- _TO BE DONE_:
Please rewrite the entries as a numbered list, starting with the line that contains "This screenshot has width=1568, height=722." and continuing through the end of the entries, with blank lines omitted. Leave the pictures out of the list.

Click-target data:
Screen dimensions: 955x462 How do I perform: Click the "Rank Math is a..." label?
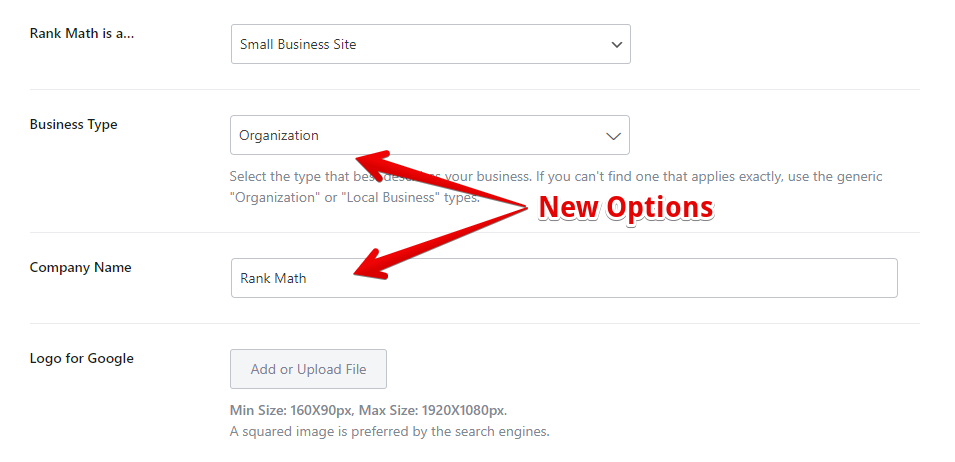pos(82,33)
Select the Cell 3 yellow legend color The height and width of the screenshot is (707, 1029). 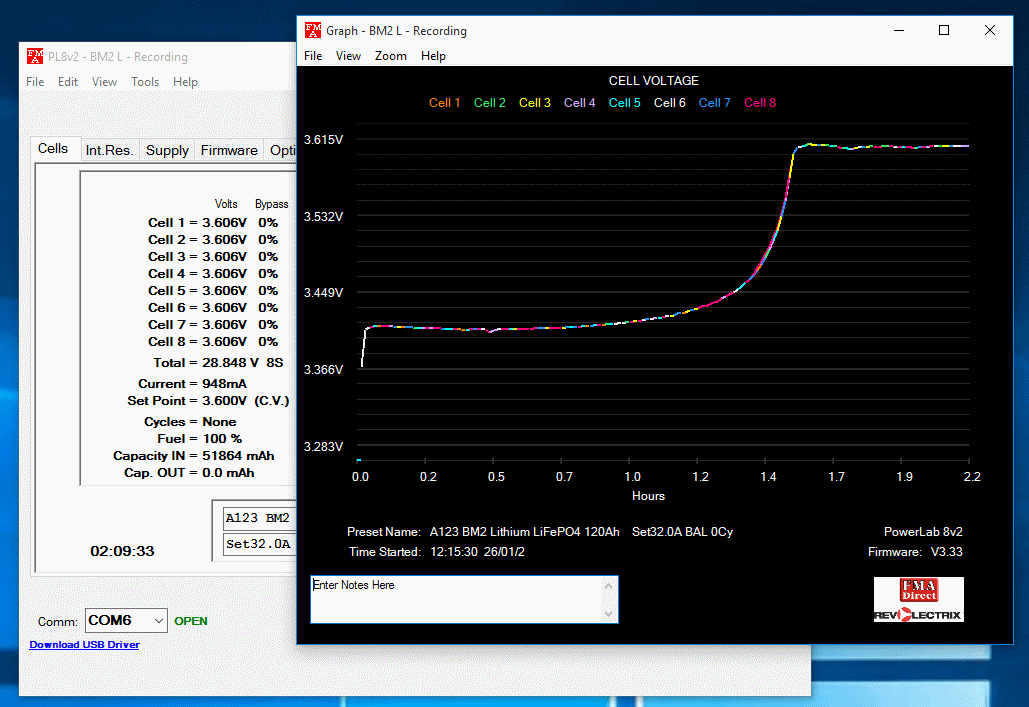[535, 103]
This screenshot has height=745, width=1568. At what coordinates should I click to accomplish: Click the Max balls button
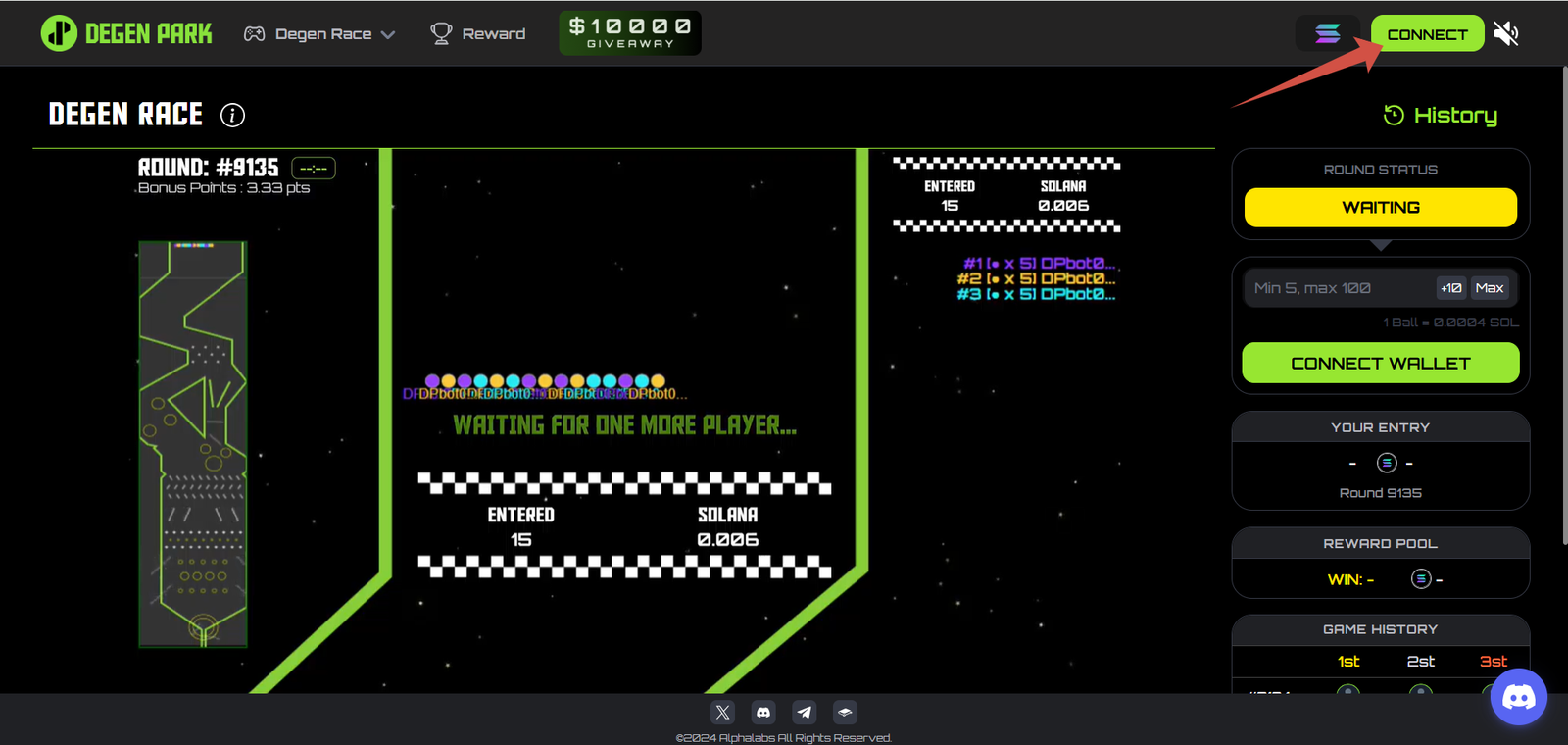(x=1490, y=288)
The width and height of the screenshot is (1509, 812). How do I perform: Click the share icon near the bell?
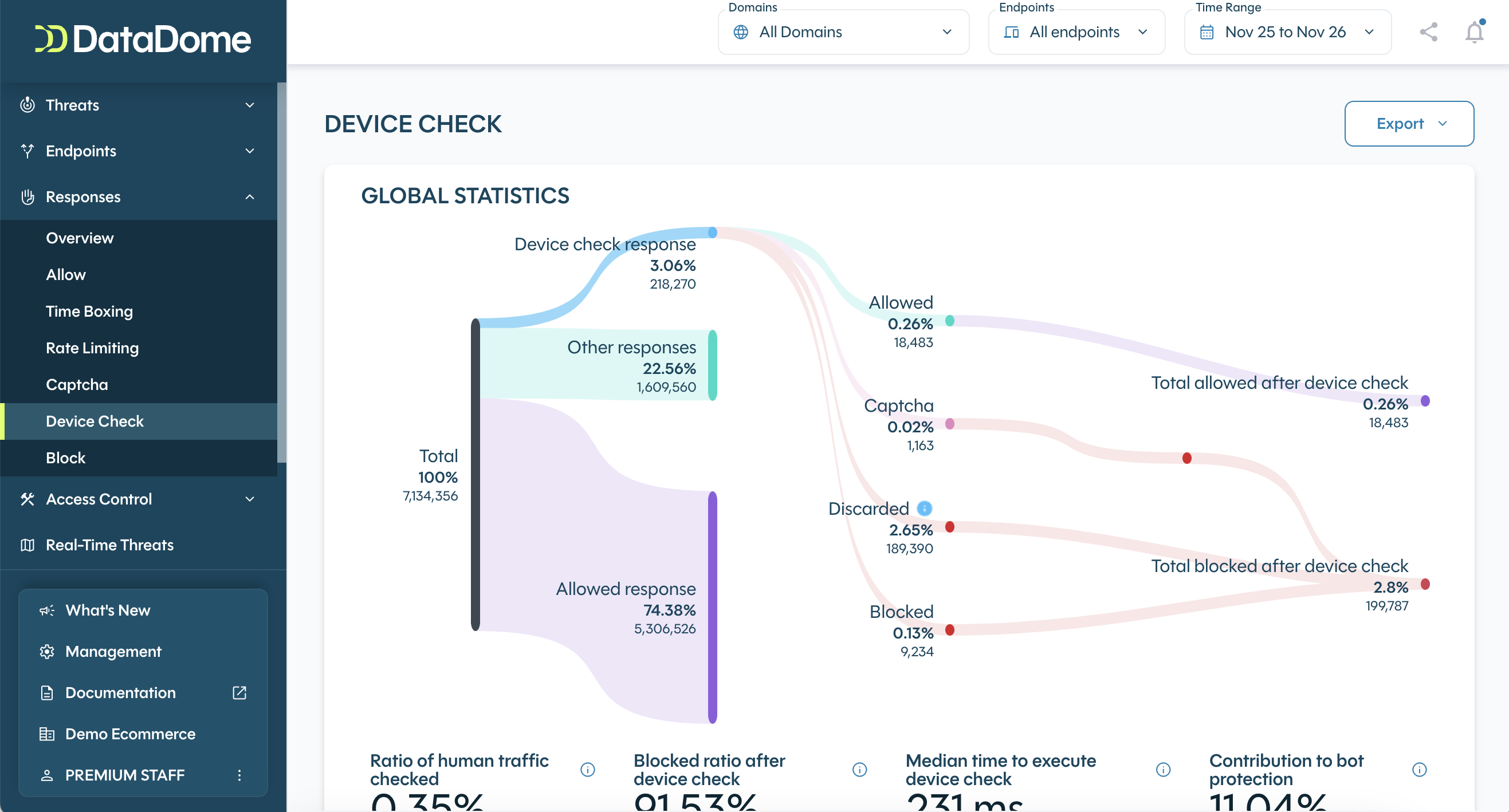point(1428,32)
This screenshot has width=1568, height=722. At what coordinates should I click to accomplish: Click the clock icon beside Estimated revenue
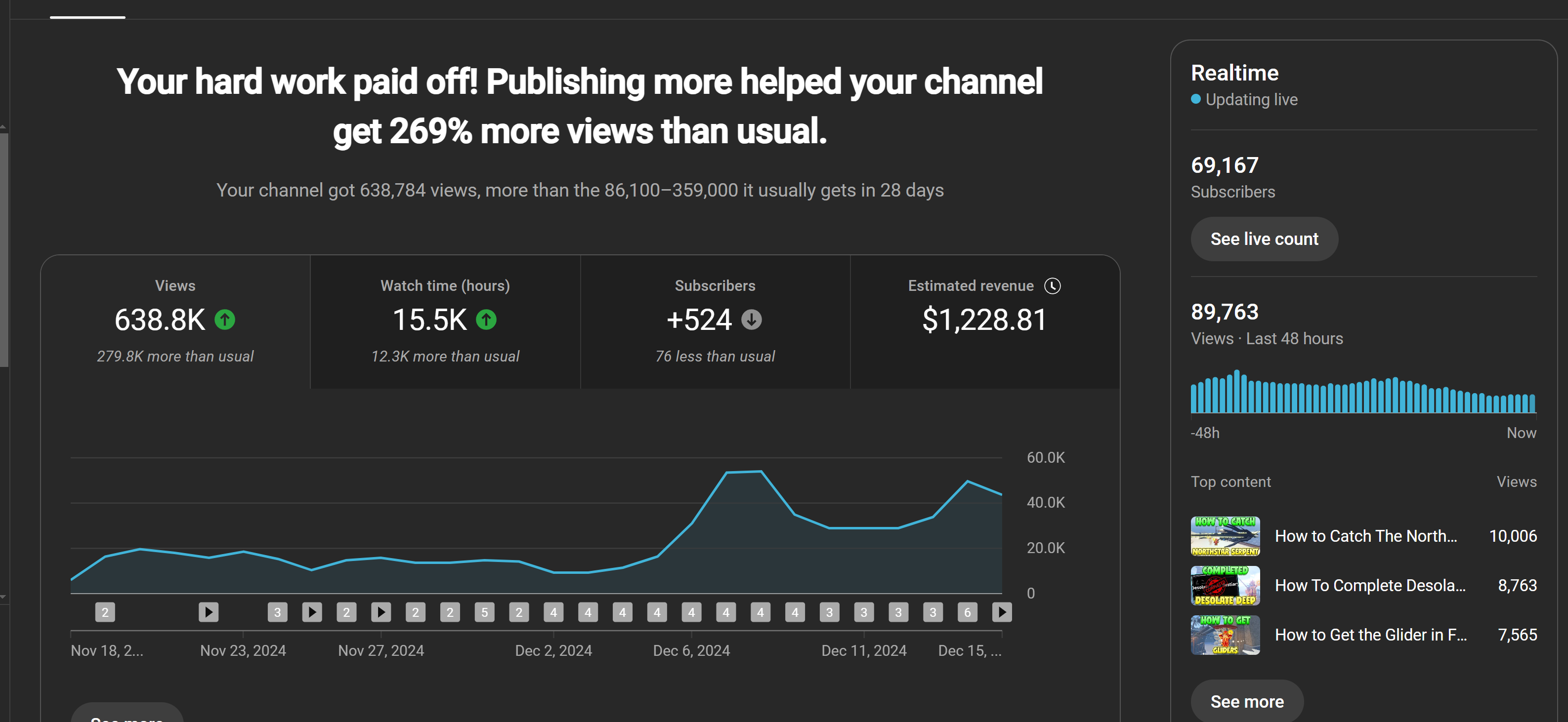[x=1052, y=286]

- _RESPONSE FOR THIS EXERCISE_:
1. This screenshot has width=1568, height=722. At what coordinates should I click to accomplish: Click the clock icon beside Estimated revenue
2. [x=1052, y=286]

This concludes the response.